## 原文节选
---*---
13- 防火墙配置(nftables / ufw / iptables) 🔥
前提条件 ✅
- 已完成 SSH 端口改为 2222、公钥认证、fail2ban、AppArmor、内核参数加固
- 以 ops 用户登录(具有 sudo 权限)
- 系统运行在 Debian 12 Bookworm
- 虚拟机环境:VMware Workstation Pro(建议桥接网络,便于外部测试)
详细步骤 🛠️
- Debian 12 防火墙现状
- 默认:nftables(内核 5.10+ 原生支持,取代 iptables)
- iptables-nft 作为兼容层存在
- ufw:用户友好前端,默认未启用,但最易上手
推荐生产路径: - 小型/学习环境 → ufw(简单、直观) - 中大型/需要精细控制 → nftables 直接编写规则 - 迁移旧 iptables 规则 → iptables-nft
- 方案一:ufw(强烈推荐入门与中小型服务器)
安装并初始化:
sudo apt update
sudo apt install -y ufw
配置基本规则(全局约定:只开 SSH 2222):
sudo ufw default deny incoming
sudo ufw default allow outgoing
sudo ufw allow 2222/tcp comment 'SSH custom port'
# 可选:允许内网管理
# sudo ufw allow from 192.168.1.0/24 to any port 2222
# 启用 ufw(--force 跳过交互确认)
---*---
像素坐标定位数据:
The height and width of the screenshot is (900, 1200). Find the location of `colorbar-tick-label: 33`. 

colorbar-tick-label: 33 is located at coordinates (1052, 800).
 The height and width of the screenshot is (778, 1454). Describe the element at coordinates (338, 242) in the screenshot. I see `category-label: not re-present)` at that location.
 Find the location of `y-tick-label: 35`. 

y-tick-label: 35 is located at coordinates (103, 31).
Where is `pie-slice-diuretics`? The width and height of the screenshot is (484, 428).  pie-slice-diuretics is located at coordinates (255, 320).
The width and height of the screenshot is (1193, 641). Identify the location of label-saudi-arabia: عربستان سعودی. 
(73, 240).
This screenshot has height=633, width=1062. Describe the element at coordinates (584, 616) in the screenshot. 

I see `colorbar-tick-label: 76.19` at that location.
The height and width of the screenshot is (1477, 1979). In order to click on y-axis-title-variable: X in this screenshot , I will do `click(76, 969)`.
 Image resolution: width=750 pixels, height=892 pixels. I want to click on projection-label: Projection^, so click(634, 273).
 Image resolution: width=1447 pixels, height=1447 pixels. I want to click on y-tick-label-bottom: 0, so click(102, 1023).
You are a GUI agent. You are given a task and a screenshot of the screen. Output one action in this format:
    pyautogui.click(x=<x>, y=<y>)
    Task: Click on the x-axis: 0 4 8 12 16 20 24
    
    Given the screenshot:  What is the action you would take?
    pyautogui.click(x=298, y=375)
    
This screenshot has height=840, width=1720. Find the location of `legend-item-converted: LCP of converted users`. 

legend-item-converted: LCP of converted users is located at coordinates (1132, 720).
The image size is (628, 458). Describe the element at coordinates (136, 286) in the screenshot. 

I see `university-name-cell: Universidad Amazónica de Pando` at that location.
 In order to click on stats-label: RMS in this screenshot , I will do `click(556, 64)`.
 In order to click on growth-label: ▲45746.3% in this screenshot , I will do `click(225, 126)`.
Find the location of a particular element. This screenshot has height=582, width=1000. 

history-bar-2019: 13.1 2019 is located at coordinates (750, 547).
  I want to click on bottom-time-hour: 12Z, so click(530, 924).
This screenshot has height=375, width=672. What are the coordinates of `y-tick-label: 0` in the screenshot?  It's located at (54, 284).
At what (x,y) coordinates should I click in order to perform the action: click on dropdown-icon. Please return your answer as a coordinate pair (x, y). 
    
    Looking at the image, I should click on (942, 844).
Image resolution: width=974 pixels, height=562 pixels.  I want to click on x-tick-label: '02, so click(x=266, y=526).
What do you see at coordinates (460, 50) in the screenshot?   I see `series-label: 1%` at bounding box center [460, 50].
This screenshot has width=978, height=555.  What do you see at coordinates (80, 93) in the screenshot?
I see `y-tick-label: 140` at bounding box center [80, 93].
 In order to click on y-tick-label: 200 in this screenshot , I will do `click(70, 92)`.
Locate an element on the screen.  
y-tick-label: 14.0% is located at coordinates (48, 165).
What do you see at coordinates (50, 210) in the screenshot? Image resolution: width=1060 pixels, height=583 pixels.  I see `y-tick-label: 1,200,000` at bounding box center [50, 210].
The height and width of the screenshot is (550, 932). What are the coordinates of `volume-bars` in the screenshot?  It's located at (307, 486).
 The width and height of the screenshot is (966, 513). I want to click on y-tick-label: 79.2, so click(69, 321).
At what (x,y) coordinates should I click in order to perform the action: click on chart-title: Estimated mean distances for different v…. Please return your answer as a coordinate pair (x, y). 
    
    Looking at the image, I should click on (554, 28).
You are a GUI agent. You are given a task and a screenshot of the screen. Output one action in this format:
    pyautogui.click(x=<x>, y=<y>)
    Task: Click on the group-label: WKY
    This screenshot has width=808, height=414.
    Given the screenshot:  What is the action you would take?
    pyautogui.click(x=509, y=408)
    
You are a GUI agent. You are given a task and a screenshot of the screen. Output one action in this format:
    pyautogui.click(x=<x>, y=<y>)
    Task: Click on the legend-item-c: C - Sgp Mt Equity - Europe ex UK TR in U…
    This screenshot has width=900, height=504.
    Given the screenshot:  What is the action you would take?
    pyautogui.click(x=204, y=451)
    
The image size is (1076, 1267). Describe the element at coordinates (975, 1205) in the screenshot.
---*---
## 任务要求 1
按原文节选所述,Debian 12 默认使用哪种防火墙?
## 任务要求 2
从原文节选中原样摘录自“- iptables-nft 作为兼容层存在”至“启用 ufw(--force 跳过交互确认)”的内容。
## 任务要求 3
原文节选中,启用 ufw 时为什么要加 --force 参数?用一到三句话说明。

## 任务输出 1
nftables,内核 5.10+ 原生支持,取代 iptables。

## 任务输出 2
- iptables-nft 作为兼容层存在
- ufw:用户友好前端,默认未启用,但最易上手
推荐生产路径: - 小型/学习环境 → ufw(简单、直观) - 中大型/需要精细控制 → nftables 直接编写规则 - 迁移旧 iptables 规则 → iptables-nft
- 方案一:ufw(强烈推荐入门与中小型服务器)
安装并初始化:
sudo apt update
sudo apt install -y ufw
配置基本规则(全局约定:只开 SSH 2222):
sudo ufw default deny incoming
sudo ufw default allow outgoing
sudo ufw allow 2222/tcp comment 'SSH custom port'
# 可选:允许内网管理
# sudo ufw allow from 192.168.1.0/24 to any port 2222
# 启用 ufw(--force 跳过交互确认)

## 任务输出 3
加 --force 参数可以跳过交互确认,启用 ufw 时就不需要手动确认。